> Written exercise:
Copy out each line in the items below that contains the word "height".
-- START Data provided --
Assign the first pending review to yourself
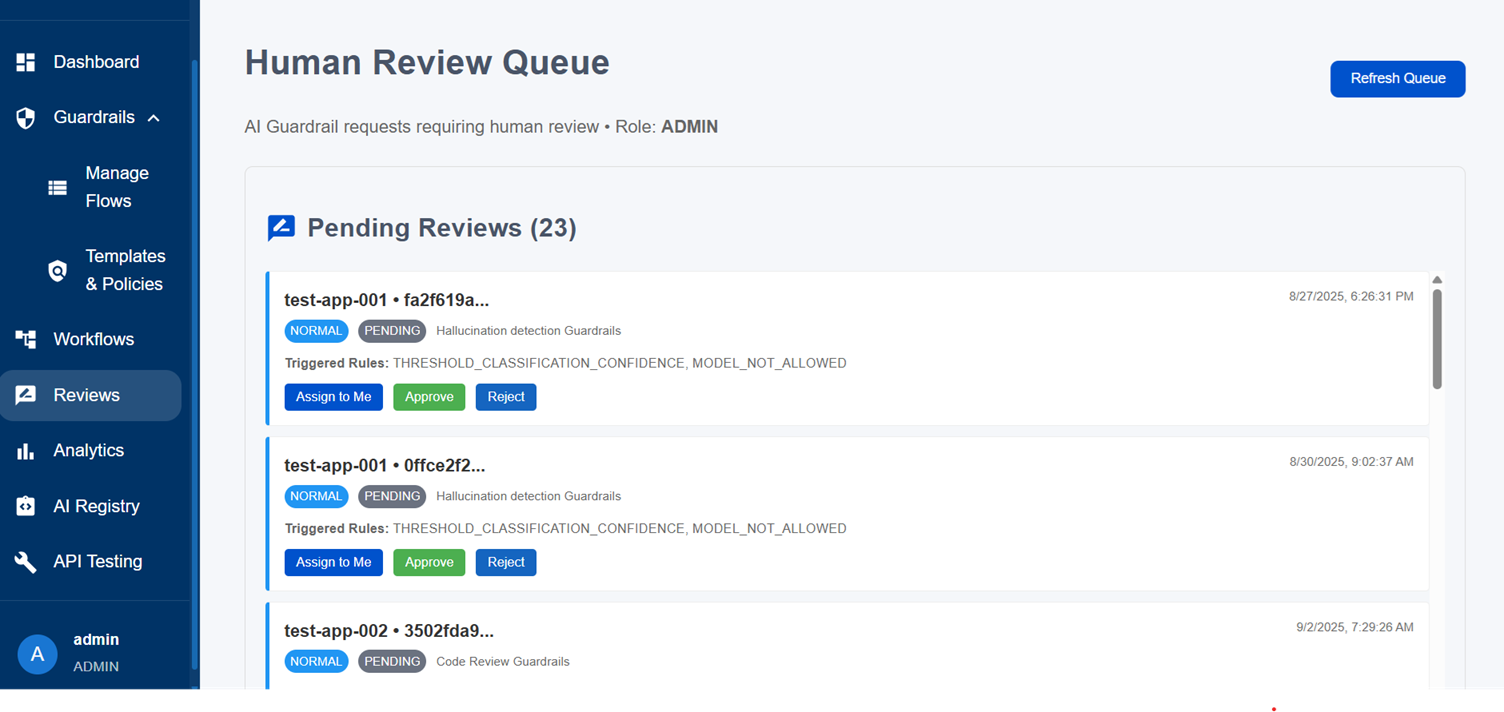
-- END Data provided --
-- START Data provided --
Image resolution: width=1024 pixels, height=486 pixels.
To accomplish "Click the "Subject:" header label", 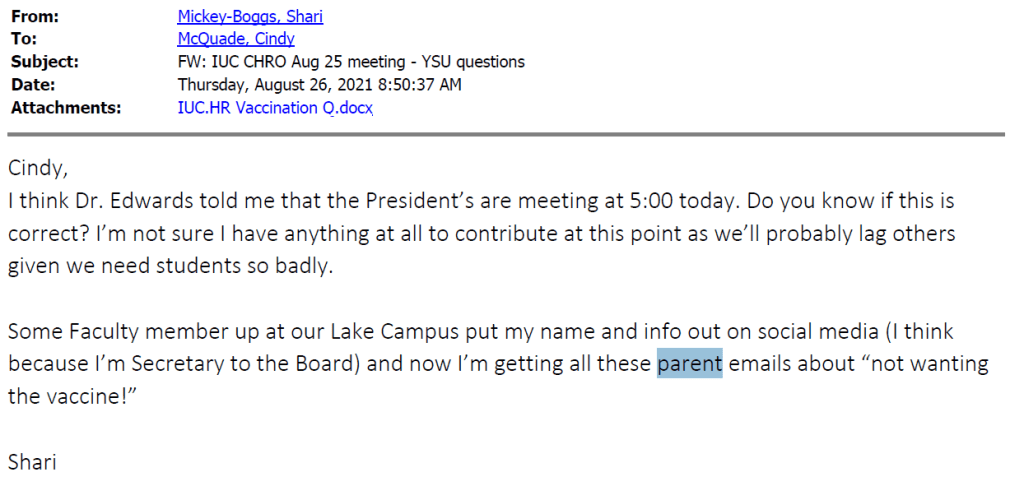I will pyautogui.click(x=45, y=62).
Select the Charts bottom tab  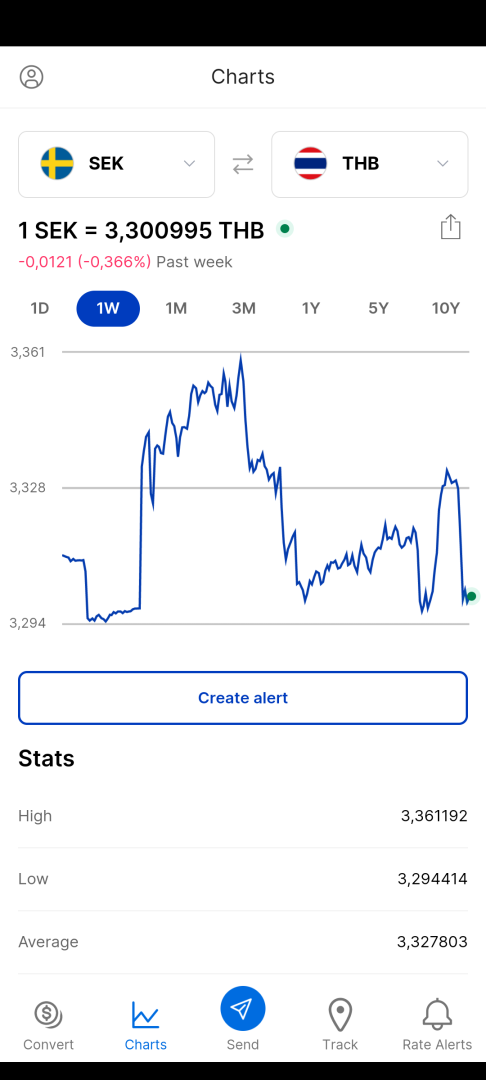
-- END Data provided --
-- START Data provided --
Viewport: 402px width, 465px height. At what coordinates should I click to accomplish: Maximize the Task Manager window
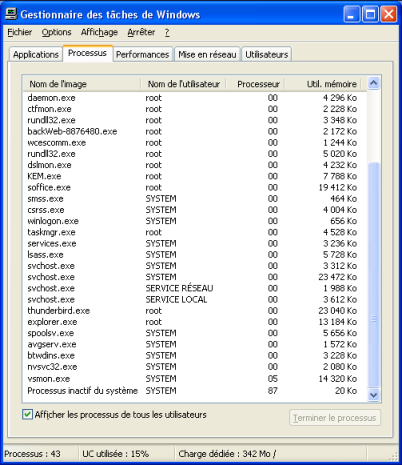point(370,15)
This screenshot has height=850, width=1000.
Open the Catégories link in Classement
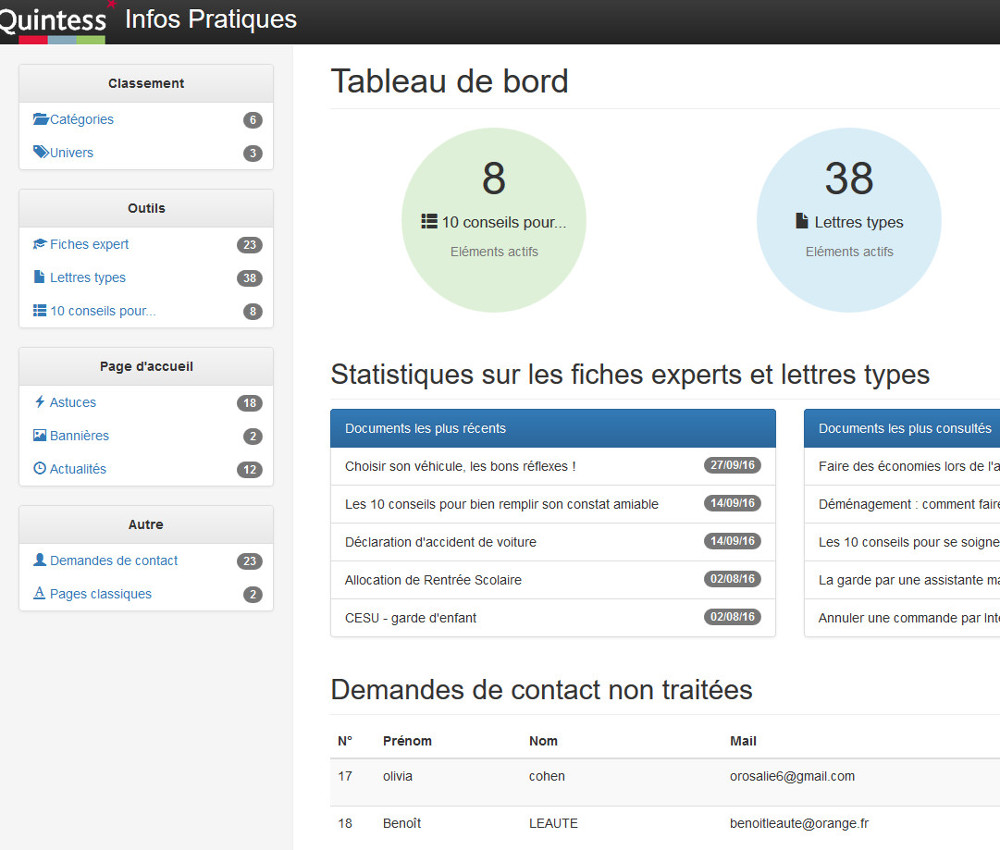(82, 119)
-- END Data provided --
> Exercise response:
Image resolution: width=1024 pixels, height=486 pixels.
Viewport: 402px width, 465px height. At what coordinates should I click to accomplish: Maximize the Task Manager window
This screenshot has height=850, width=1000.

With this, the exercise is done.